The CRO journey begins with rescue, as Simon and Noah conduct day and night surveys to identify children living full time, or part time on the streets and then invite them to our rehabilitation centre. The children come every day for a year and find a safe place to play, sleep, eat, wash, access health care and receive a basic education. All staff work from the rehabilitation centre and are involved with the children, especially with their spiritual nurture. Dorothy, Margaret and Rebecca are especially present; nurturing, loving, counselling and providing for the children in the rehabilitation program, whilst Joseph, Phoebe, Fiona and Nehemiah work behind the scenes to enable the program to run. Many children in our current program live on the street 'part time', meaning they return to families in the slum communities at night. Simon and Noah work alongside these families to address the reasons that have led to their children being on the streets. For those children who live on the street 'full time', their families are traced and we to resettle children in their communities. This is very much a team effort, spearheaded by the social work department.
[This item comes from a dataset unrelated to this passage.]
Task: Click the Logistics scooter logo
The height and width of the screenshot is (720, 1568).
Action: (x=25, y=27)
One year after rescue, the children start attending a school close to their home. All schools in Uganda are fee-paying, which is a big challenge for the families of CRO children. CRO helps with school fees, whilst still requiring the families to show commitment through paying for their child's school interview and, where possible, purchasing scholastic materials. At lunchtime the CRO centre comes alive with a group of children who have started attending a school nearby; they come by to get a good meal from Rebecca and connect with staff at the centre.
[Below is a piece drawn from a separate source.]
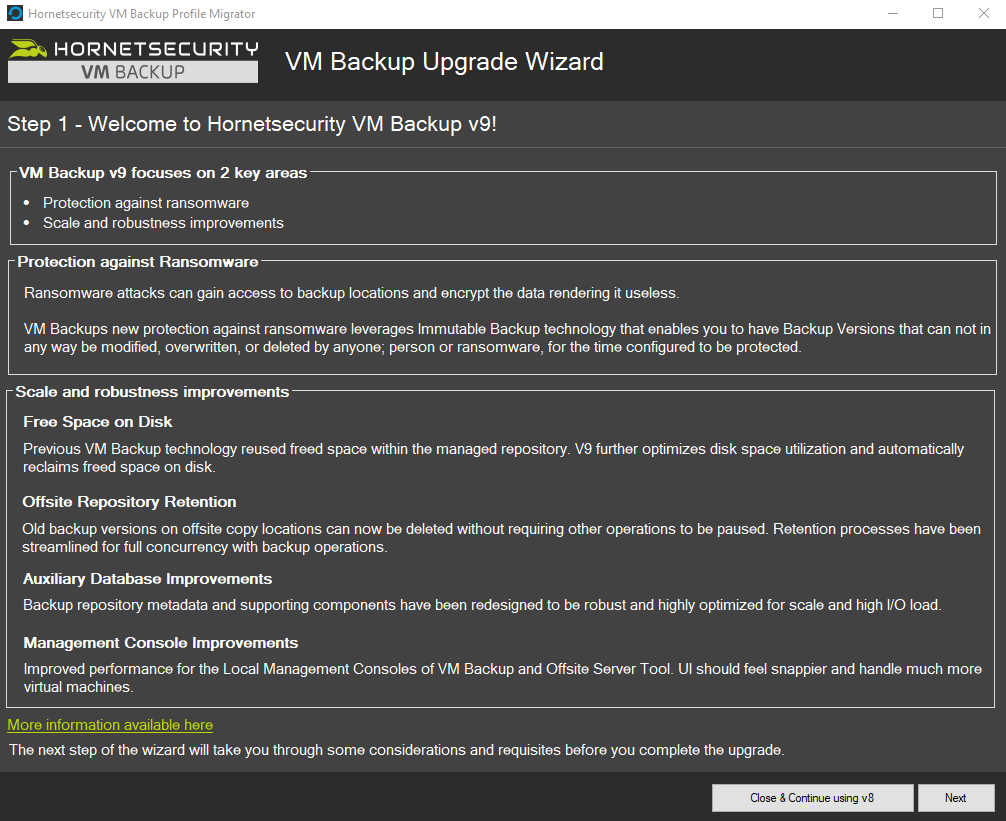The width and height of the screenshot is (1006, 821).
Task: Click the 'Protection against Ransomware' section header
Action: (x=138, y=262)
The final aspect of our work is prevention: CRO carefully identifies at-risk communities and works with them to address the root causes that lead to children being on the streets, using a range of programmes including Self Help Groups, Child Protection Committees, Health Education and Women's Groups. Children who have been through the CRO rehabilitation program are also involved with the prevention aspect of CROs work, as they participate in peer outreach in their schools and communities.
The vision is that as time goes on there will be fewer children on the streets; fewer needing to embark on this journey. But for those who do, we stand by them and their families helping to actualise a better future.